Commentary: In this chunk he compared artists sales by world or US sales. He used two versions of World because they both popped up on data set. New feature of scale_x_continuous used dollars on a continous scale depending on where they stopped.

Text analysis of Taylor Swift

release_dates <- charts %>%
  distinct(album = title, released) %>%
  mutate(album = fct_recode(album,
                            folklore = "Folklore",
                            reputation = "Reputation")) %>%
  mutate(released = str_remove(released, " \\(.*")) %>%
  mutate(released = mdy(released))
# This pulls out albums by month and year release date. 

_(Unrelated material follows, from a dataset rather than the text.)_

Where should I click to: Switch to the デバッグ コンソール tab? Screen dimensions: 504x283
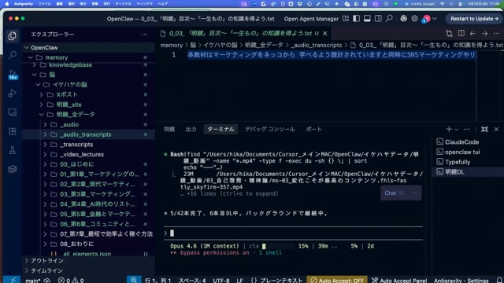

taylor_swift_words <- taylor_swift_lyrics %>%
  rename_all(str_to_lower) %>%
  select(-artist) %>%
  unnest_tokens(word, lyrics) %>%
  anti_join(stop_words, by = "word") %>%
  inner_join(release_dates, by = "album") %>%
  mutate(album = fct_reorder(album, released))
# cleaning the names. renaming with string to lower(renaming all)
# unnest tokens is that we create words from lyrics. anti_join will be used to separate words and get words to remove. mutate album by release date

Commentary: This chunk cleans names and separates each word in the lyrics to be independent of each other. This was done using anti join to separate the words.

taylor_swift_words %>%
  count(word, sort = TRUE) %>%
  head(25) %>%
  mutate(word = fct_reorder(word, n)) %>%
  ggplot(aes(n, word)) +
  geom_col()

#count by number of words. the first 25 using head. mutate will reorder the words by how many there are. ggplot will show the most words used in taylor swift songs using columns.

Commentary: This chunk shows the 25 most used songs in taylors lyrics across all albums and songs.

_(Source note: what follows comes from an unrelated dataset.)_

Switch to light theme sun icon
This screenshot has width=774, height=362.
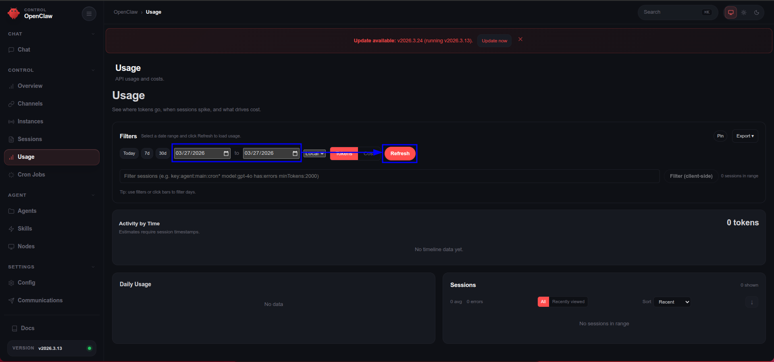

ts_tf_idf <- taylor_swift_words %>%
  count(album, word) %>%
  bind_tf_idf(word, album, n) %>%
  arrange(desc(tf_idf))
#Wants to tell the difference between each album word count. TF_IDF is term frequency inverse document frequency to see how many albums have this word. How much of the album is this word. To see how many times they appear. Formula to see how frequently a word is used in one album compared to another.  A phrase more unique in one album. Example: out of the woods is 2% of the album making it the most frequent phrase in the album.

ts_tf_idf %>%
  group_by(album) %>%
  slice_max(tf_idf, n = 10, with_ties = FALSE) %>%
  ungroup() %>%
  mutate(word = reorder_within(word, tf_idf, album)) %>%
  ggplot(aes(tf_idf, word)) +
  geom_col() +
  facet_wrap(~ album, scales = "free_y") +
  scale_y_reordered()

#group by album. tf_idf will show only 10. facet by album. ungroup is used to ungroup words. mutating by word to reorder. scales will equal free_y. not sure why. slice max is to slice by 10 on each facet wrap. slicemax is from lowest to highest numbers. with_ties=false means it doesnt tie any of the albums in this case, together.

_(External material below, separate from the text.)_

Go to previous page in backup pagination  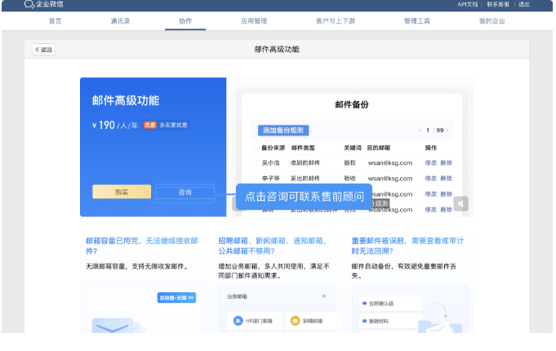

Commentary: This chunk was to show the most frequent words per album. This used slice max meaning each facet wrap had the first 10 most used words. Tf_idf is the frequency of words used.

ts_lo <- taylor_swift_words %>%
  count(album, word) %>%
  bind_log_odds(album, word, n) %>%
  arrange(desc(log_odds_weighted))
#bind long odds. Set is album, future is the word. ex: how much more common is the word woods in this album compared across the others.

ts_lo %>%
  group_by(album) %>%
  slice_max(log_odds_weighted, n = 10, with_ties = FALSE) %>%
  ungroup() %>%
  mutate(word = reorder_within(word, log_odds_weighted, album)) %>%
  ggplot(aes(log_odds_weighted, word)) +
  geom_col() +
  facet_wrap(~ album, scales = "free_y") +
  scale_y_reordered()

#by changing this one to log_odds_weighteed, we see common words in one album compared to other albums. (data set is the same as the one in above chunk so most of the data is the same)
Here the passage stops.